DIRECTIONS FOR THIS TASK —
Could you copy, exactly as written, every line from the first line of the records through the one containing "Task: Click the Popular Stores link"?

==== EXERCISE INPUTS

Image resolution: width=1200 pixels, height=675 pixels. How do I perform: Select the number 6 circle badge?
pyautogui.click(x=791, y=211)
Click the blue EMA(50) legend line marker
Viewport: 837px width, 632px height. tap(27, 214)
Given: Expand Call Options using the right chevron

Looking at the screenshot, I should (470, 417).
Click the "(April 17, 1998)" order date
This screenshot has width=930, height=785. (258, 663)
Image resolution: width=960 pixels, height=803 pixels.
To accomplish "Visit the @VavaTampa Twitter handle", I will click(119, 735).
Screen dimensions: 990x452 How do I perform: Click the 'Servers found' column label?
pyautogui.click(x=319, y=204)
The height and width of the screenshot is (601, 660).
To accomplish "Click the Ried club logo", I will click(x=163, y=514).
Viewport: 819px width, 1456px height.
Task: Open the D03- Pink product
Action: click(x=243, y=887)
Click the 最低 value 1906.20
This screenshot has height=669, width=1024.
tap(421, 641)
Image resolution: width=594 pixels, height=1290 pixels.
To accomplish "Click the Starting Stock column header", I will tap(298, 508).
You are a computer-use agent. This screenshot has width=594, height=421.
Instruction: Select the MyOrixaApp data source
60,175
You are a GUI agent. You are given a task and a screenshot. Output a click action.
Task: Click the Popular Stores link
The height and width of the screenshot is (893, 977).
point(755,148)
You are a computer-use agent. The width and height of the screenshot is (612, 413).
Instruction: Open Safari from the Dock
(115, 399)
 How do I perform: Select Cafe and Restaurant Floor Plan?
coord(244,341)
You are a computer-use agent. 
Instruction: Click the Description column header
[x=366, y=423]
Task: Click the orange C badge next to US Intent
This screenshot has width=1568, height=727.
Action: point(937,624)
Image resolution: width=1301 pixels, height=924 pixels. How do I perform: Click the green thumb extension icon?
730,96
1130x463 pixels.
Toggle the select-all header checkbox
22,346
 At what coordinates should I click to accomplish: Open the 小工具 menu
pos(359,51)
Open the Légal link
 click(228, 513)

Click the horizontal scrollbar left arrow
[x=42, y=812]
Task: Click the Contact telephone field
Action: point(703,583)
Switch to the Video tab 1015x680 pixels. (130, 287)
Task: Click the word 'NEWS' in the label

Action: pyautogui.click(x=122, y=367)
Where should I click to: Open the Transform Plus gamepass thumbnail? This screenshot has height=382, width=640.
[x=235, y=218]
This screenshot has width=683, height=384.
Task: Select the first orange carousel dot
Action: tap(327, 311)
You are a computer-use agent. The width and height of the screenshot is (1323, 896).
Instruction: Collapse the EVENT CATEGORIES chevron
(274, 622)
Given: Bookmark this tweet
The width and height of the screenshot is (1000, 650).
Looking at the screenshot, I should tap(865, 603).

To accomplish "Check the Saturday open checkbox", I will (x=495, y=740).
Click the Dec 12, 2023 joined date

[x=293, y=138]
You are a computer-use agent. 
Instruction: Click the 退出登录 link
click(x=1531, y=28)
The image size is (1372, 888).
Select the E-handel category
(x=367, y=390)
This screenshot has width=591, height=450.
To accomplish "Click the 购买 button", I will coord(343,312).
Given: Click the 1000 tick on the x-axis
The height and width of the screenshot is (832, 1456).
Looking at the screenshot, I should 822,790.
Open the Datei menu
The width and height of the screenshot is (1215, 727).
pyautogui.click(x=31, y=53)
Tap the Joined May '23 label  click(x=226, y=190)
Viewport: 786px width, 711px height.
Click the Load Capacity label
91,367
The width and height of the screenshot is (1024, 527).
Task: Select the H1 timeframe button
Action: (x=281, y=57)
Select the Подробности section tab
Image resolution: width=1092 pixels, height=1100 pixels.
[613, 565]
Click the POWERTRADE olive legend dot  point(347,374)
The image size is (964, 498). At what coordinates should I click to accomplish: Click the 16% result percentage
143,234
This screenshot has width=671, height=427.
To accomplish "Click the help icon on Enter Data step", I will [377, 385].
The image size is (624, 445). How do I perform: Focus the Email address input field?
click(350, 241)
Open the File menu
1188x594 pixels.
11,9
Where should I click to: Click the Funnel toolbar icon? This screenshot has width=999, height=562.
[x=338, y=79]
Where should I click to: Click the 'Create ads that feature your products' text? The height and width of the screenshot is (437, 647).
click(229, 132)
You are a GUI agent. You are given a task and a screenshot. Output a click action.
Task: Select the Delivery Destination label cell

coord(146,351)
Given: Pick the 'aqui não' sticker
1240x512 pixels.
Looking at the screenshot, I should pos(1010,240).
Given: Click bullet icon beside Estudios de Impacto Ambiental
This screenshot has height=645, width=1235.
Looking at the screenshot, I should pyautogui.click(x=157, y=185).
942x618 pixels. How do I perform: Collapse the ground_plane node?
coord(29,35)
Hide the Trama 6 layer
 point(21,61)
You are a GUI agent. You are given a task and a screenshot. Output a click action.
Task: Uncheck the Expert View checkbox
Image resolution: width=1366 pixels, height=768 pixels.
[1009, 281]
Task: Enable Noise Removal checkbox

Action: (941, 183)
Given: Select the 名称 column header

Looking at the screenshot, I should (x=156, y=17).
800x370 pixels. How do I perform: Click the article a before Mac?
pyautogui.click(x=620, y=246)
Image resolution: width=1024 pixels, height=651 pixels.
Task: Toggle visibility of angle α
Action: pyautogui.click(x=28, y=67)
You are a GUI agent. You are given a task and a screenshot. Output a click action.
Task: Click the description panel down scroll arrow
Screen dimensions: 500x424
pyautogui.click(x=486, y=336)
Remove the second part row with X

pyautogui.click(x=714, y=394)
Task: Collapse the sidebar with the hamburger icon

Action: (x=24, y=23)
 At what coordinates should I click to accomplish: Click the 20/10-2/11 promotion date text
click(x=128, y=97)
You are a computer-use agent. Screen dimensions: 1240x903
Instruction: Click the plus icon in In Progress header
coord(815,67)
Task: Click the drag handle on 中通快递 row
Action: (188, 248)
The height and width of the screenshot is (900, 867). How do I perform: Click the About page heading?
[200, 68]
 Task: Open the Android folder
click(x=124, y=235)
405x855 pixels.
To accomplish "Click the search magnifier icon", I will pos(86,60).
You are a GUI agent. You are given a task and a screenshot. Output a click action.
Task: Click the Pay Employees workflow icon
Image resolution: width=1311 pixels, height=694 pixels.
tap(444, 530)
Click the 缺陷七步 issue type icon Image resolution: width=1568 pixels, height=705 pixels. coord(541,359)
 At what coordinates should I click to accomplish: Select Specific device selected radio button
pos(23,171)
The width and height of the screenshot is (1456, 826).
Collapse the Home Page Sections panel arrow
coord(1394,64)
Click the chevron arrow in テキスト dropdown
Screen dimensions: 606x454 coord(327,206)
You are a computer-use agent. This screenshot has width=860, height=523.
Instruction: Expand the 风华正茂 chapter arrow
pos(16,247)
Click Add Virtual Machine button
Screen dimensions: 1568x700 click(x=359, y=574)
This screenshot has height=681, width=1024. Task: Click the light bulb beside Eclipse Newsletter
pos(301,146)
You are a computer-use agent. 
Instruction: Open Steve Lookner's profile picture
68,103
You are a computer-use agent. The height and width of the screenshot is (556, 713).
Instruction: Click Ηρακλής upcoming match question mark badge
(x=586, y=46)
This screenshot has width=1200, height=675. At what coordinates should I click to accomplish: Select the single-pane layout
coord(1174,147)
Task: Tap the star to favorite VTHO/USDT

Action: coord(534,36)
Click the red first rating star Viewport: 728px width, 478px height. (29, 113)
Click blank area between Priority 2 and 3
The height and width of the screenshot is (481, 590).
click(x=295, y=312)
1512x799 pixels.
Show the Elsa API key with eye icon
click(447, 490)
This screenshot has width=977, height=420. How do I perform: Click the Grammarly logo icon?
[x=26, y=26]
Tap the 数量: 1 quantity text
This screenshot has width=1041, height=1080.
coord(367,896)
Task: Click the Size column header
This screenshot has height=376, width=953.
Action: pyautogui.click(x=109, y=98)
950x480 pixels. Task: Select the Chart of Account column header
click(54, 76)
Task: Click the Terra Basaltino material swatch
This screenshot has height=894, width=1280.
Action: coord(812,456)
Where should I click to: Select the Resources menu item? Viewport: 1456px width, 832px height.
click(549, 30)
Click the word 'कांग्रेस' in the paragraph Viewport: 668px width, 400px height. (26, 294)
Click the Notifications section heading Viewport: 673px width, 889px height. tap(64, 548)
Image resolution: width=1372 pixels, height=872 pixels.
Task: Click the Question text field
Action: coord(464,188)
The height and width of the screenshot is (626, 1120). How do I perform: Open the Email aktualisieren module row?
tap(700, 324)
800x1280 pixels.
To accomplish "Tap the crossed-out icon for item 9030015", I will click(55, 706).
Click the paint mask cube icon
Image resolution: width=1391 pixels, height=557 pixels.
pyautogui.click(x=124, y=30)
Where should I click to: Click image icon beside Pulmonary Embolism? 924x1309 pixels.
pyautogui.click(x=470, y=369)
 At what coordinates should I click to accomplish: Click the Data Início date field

========

TASK ANSWER —
Image resolution: width=1200 pixels, height=675 pixels. How do I perform: Select the number 6 circle badge?
pyautogui.click(x=791, y=211)
Click the blue EMA(50) legend line marker
Viewport: 837px width, 632px height. tap(27, 214)
Given: Expand Call Options using the right chevron

Looking at the screenshot, I should (470, 417).
Click the "(April 17, 1998)" order date
This screenshot has width=930, height=785. (258, 663)
Image resolution: width=960 pixels, height=803 pixels.
To accomplish "Visit the @VavaTampa Twitter handle", I will click(119, 735).
Screen dimensions: 990x452 How do I perform: Click the 'Servers found' column label?
pyautogui.click(x=319, y=204)
The height and width of the screenshot is (601, 660).
To accomplish "Click the Ried club logo", I will click(x=163, y=514).
Viewport: 819px width, 1456px height.
Task: Open the D03- Pink product
Action: click(x=243, y=887)
Click the 最低 value 1906.20
This screenshot has height=669, width=1024.
tap(421, 641)
Image resolution: width=594 pixels, height=1290 pixels.
To accomplish "Click the Starting Stock column header", I will tap(298, 508).
You are a computer-use agent. This screenshot has width=594, height=421.
Instruction: Select the MyOrixaApp data source
60,175
You are a GUI agent. You are given a task and a screenshot. Output a click action.
Task: Click the Popular Stores link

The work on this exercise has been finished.